The State of Crypto (an honest take)
During times of market uncertainty we so often see a “flight to quality” not just in terms of relative strength in certain coins but also in what the collective mindshare seems to value as being important.

It’s quite amusing to observe commentators flip flop between praising the existence of memecoins and the validity of the gambling sector in boom times, to preaching the benefits of stablecoin finance, onchain cashflows and tokenisation during times of depression.
The truth is that speculation comes and goes and while it might make money for some participants (or even many participants) during certain reflexive periods, it’s hard to justify the existence of an entire industry based on ephemeral bursts of speculation. Ephemeral bursts of speculation which seem to come and go without much predictability.
I believe this is why we see mindshare return time and time again to stablecoins, cash-flow generating projects in DeFi and tokenisation (RWA, if you will). It’s because, taking Bitcoin out of the equation, these are the verticals which have achieved the strongest product market fit thus far and not just speculator market fit!
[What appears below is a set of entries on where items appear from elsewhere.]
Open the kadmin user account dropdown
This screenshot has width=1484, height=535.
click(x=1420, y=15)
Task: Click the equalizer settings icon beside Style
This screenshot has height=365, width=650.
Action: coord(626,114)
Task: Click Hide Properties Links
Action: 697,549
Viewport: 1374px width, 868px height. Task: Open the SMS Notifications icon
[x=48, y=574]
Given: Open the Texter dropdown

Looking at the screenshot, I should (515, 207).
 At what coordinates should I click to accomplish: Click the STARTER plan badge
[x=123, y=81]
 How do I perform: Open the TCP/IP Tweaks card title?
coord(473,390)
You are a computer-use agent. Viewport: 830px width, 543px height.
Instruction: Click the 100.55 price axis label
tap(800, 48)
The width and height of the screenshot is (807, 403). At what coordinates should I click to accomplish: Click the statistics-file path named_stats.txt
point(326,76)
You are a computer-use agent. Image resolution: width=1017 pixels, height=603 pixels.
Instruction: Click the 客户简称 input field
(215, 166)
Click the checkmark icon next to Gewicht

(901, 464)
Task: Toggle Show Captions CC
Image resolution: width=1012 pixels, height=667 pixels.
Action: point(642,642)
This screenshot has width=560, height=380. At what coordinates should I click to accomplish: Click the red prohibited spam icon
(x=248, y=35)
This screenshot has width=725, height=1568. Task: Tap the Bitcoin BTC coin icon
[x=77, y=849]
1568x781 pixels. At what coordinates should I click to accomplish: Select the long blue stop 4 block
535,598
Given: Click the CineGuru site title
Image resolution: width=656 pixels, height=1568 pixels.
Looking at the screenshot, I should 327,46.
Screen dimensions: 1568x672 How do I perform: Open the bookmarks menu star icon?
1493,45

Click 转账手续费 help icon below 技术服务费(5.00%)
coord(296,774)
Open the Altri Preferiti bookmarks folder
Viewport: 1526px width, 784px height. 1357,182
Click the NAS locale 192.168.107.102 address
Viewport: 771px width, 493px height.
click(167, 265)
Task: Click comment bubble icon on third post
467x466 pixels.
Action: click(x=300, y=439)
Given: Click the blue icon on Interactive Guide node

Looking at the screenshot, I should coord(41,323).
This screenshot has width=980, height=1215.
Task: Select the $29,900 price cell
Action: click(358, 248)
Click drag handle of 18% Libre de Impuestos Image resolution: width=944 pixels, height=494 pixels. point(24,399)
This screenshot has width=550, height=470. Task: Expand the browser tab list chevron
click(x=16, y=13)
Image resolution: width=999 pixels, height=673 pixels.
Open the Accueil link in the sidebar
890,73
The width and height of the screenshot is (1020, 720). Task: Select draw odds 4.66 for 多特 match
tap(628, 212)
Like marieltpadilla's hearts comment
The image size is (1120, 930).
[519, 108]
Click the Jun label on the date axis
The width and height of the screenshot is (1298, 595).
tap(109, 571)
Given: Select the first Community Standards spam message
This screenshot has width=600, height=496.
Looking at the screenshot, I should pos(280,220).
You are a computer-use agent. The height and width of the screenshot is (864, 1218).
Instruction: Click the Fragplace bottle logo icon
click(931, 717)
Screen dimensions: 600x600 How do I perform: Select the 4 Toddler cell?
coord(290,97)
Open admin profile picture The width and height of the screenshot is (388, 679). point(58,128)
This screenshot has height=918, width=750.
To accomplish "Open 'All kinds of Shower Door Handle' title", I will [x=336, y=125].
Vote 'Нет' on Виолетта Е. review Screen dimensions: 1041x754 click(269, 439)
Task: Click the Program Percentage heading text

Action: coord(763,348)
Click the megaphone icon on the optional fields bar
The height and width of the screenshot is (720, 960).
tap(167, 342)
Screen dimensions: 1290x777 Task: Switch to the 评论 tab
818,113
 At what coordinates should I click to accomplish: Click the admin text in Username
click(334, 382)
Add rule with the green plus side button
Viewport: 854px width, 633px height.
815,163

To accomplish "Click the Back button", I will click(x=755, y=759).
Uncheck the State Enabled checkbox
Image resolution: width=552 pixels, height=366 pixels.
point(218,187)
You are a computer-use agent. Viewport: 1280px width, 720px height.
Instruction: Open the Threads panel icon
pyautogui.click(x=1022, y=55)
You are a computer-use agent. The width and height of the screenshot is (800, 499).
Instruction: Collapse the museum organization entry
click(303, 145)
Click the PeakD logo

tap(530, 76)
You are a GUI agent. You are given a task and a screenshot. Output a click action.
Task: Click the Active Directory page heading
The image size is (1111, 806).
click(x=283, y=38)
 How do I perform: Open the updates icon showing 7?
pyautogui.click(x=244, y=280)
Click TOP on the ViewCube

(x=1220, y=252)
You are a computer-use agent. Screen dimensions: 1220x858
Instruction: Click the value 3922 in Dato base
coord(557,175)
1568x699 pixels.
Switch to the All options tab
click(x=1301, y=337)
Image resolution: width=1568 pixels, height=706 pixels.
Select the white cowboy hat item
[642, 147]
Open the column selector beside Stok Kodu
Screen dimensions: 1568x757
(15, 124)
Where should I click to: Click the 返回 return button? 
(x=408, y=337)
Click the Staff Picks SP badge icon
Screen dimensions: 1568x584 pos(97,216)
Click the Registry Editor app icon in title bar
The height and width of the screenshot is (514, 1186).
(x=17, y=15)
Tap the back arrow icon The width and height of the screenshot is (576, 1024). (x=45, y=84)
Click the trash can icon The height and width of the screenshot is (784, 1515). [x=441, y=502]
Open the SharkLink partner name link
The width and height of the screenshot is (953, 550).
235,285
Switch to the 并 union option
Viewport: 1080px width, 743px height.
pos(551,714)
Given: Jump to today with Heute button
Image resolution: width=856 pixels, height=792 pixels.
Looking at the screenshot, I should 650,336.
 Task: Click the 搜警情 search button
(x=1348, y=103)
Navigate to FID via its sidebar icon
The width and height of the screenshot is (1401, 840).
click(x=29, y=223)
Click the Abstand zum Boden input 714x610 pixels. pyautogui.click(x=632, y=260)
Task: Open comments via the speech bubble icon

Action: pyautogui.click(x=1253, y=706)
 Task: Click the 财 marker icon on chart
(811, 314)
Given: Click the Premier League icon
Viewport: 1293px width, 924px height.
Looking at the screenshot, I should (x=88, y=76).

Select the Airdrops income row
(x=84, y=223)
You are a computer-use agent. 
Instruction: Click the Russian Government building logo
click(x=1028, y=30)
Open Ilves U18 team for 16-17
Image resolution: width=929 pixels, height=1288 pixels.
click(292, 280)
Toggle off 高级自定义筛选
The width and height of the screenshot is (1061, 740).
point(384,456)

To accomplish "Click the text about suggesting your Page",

Aggregate stablecoin market cap has definitively bottomed and is close to exceeding highs set back in 2022 (we are about $8bn away from those highs, adding $35bn in aggregate stablecoin market cap from the bottom). While USDC supply is still around 38% below the highs set in 2022, USDT continues to notch new all time highs in terms of supply on a weekly basis:
With new upstart stablecoins like GHO (issued by AAVE) experiencing growth too:
We are seeing equally impressive growth in the tokenisation of certain “Real World Assets” with Figure adding over $500m of HELOCs (Home Equity Line of Credit) per month on Provenance Chain. Similar to how USDT payments on Tron offer a cheaper and quicker payments solution for the Global South. Using public blockchain architecture in the case of Provenance allows for cheaper and quicker HELOC originations; Figure are able to fund customers in 5 days versus the conventional 30-40 days while cutting multiple counterparties out of the process and around 100bps in cost per origination.
These impressive data points so often go overlooked because they are inherently boring; while they represent important problems being solved, the growth of these verticals does not hold the promise of huge gains for liquid participants.
That’s not to say there aren’t attractive investments to be made here. A direct beneficiary of stablecoin growth and transfers, TRX, is deflating at -3% yearly (equivalent to a buyback which reduces the float by 3% per year). It’s just that the economic realities of the true fundamentals don’t seem to excite most market participants. This shouldn’t be a surprise following the 2017 and 2021 bubbles. The average Crypto market participant is like a child who has played a little too much Grand Theft Auto and now finds Scrabble boring - it’s still a great game, they just no longer appreciate it having experienced something far more dopaminergic.
I have heard the analogy banded around that we might be in a post 2000 type of era for Crypto today. Following the burst of the tech bubble, many speculators continued punting on things which would do well if the bubble returned, meanwhile they missed the multi decade compounders which emerged during that period. Following the 2017 and 2021 bubbles, so many participants seem to have a blind faith in such conditions re-emerging every 3-4 years. While I am certainly open to such conditions returning, it seems unwise to build and invest towards a future where these conditions are guaranteed. Should we not strive towards creating products, services and solutions which succeed irregardless of market conditions by solving real problems and creating real economic value in doing so?
Some readers might interpret my sentiment here as bearish, I would rather frame it as a sober take. I feel positively about the future of public blockchains, I just expect the next 5 years to look distinctly different to the last 5 years with respect to the kind of behaviour which is rewarded both for builders and investors.